**Given data**
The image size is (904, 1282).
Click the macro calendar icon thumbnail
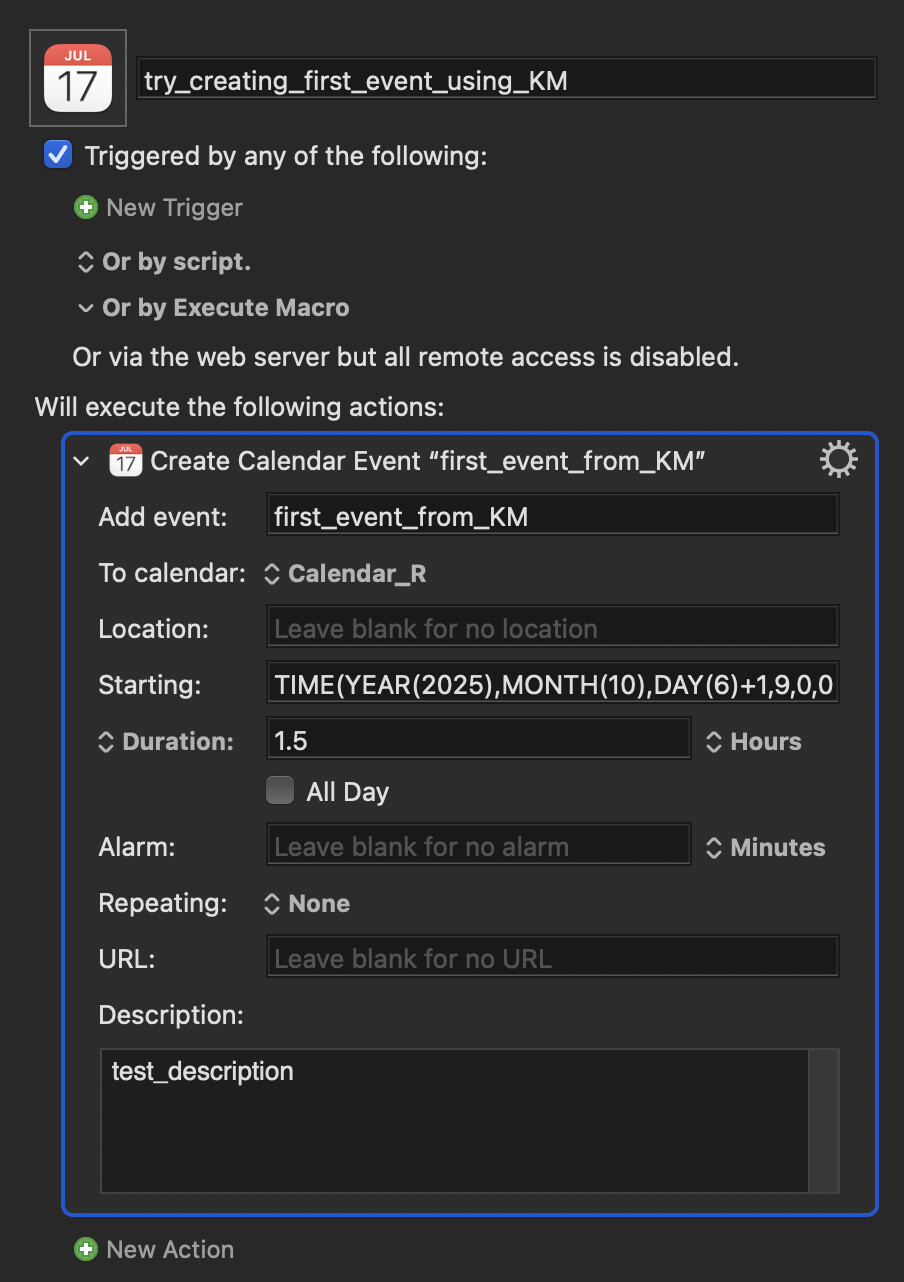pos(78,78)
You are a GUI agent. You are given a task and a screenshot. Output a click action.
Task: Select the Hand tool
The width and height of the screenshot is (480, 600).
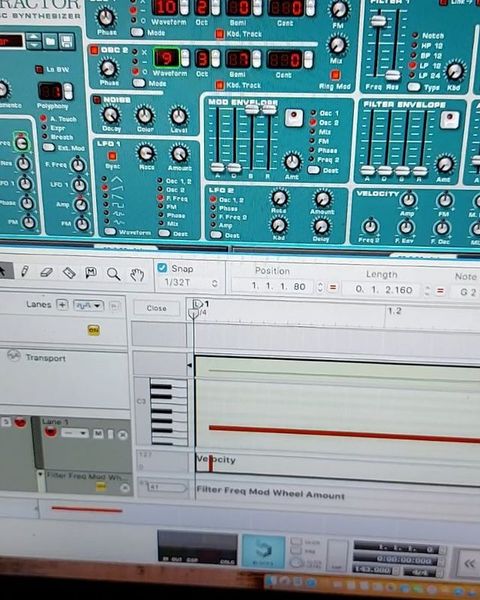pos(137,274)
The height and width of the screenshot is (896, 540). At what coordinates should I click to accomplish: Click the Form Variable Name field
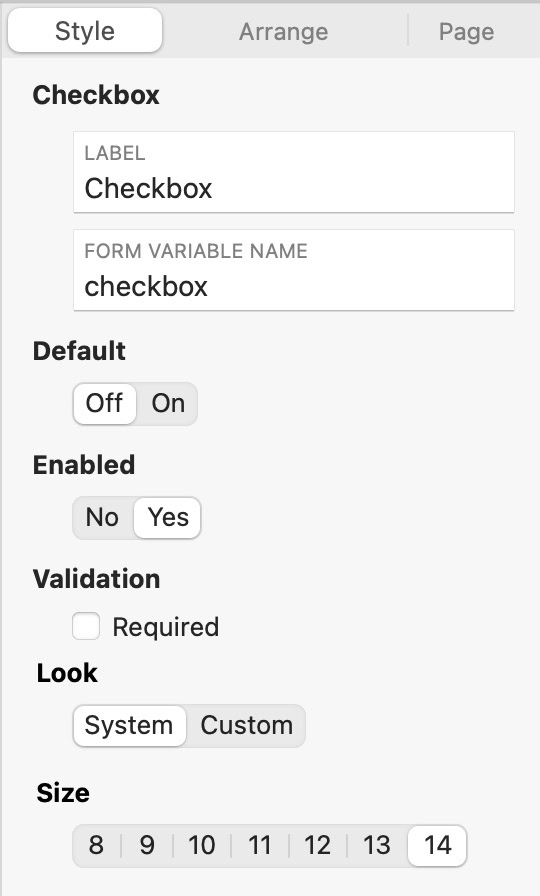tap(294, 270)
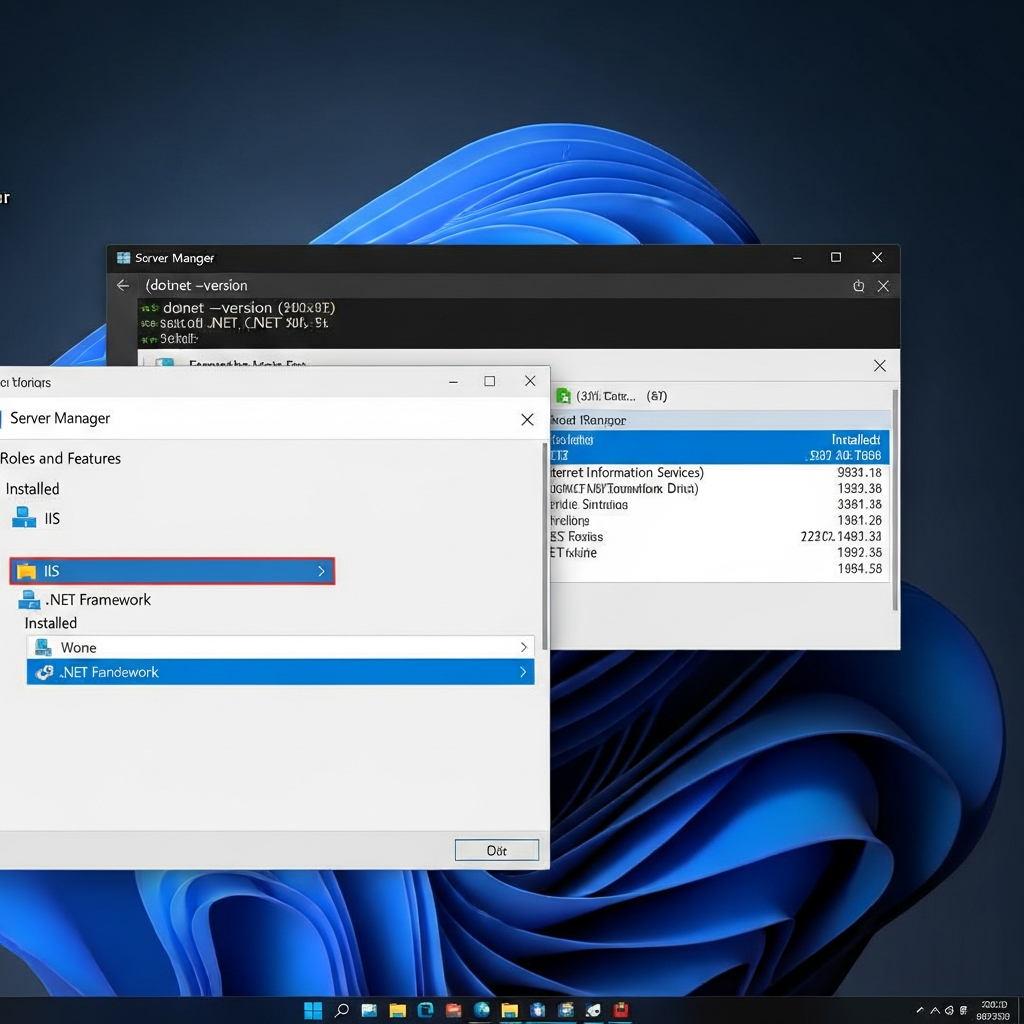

**Task brief**
Reproduce the full listing faithfully, but do not carry over any pictures.

**Written reply**
The image size is (904, 1282).
Click the macro calendar icon thumbnail
pos(78,78)
You are a GUI agent. You are given a task and a screenshot. Output a click action.
Task: Select the Hand tool
The width and height of the screenshot is (480, 600).
pos(137,274)
The height and width of the screenshot is (896, 540). At what coordinates should I click to accomplish: Click the Form Variable Name field
tap(294, 270)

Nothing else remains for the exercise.